▶ _About this task_
Using the records below, quote only the span that opens with the line containing "Given: Click the 9,215 learners count" and closes with the line containing "Expand the Performance", exactly and inclusively.

▶ _Entries provided_
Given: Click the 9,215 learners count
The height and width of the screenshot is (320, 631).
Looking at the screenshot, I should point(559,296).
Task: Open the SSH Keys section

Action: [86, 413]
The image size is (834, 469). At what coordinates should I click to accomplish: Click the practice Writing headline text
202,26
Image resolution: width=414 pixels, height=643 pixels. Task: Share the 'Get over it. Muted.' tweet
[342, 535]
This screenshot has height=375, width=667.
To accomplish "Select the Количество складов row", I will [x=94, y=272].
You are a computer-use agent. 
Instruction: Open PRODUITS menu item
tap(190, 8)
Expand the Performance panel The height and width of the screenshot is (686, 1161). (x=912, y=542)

* * *

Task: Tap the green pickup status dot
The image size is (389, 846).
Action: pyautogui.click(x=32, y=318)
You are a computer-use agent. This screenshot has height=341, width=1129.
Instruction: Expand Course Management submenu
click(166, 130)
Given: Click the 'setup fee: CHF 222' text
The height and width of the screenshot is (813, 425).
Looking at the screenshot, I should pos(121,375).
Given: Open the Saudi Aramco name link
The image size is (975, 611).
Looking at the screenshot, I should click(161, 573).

---

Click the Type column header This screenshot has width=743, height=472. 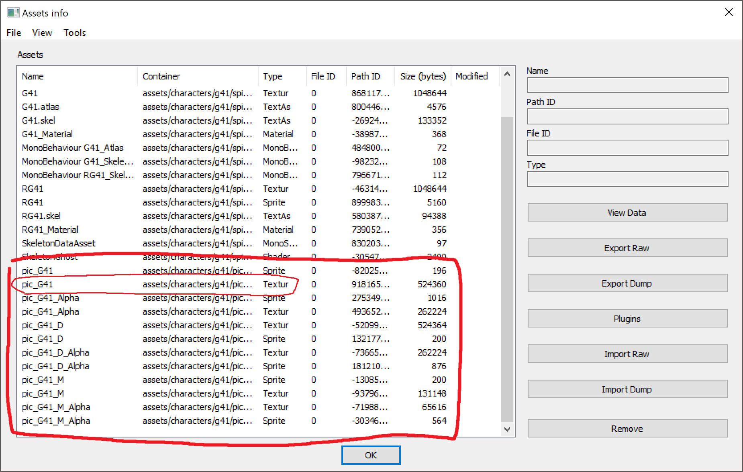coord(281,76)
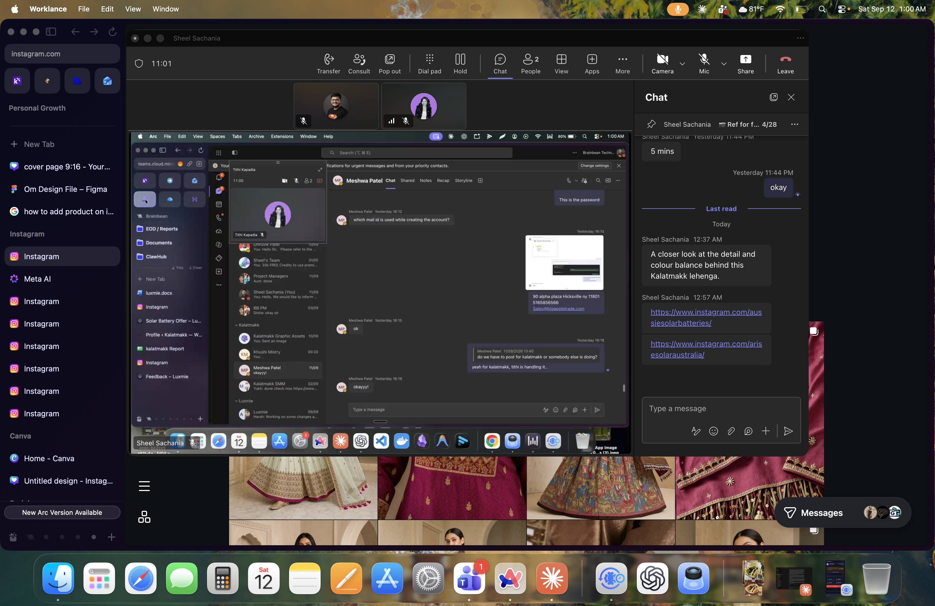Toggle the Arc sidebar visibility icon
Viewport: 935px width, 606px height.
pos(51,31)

▶ _Result of the task_
Given: Click the 9,215 learners count
The height and width of the screenshot is (320, 631).
Looking at the screenshot, I should point(559,296).
Task: Open the SSH Keys section

Action: [86, 413]
The image size is (834, 469). At what coordinates should I click to accomplish: Click the practice Writing headline text
202,26
Image resolution: width=414 pixels, height=643 pixels. Task: Share the 'Get over it. Muted.' tweet
[342, 535]
This screenshot has height=375, width=667.
To accomplish "Select the Количество складов row", I will [x=94, y=272].
You are a computer-use agent. 
Instruction: Open PRODUITS menu item
tap(190, 8)
Expand the Performance panel The height and width of the screenshot is (686, 1161). (x=912, y=542)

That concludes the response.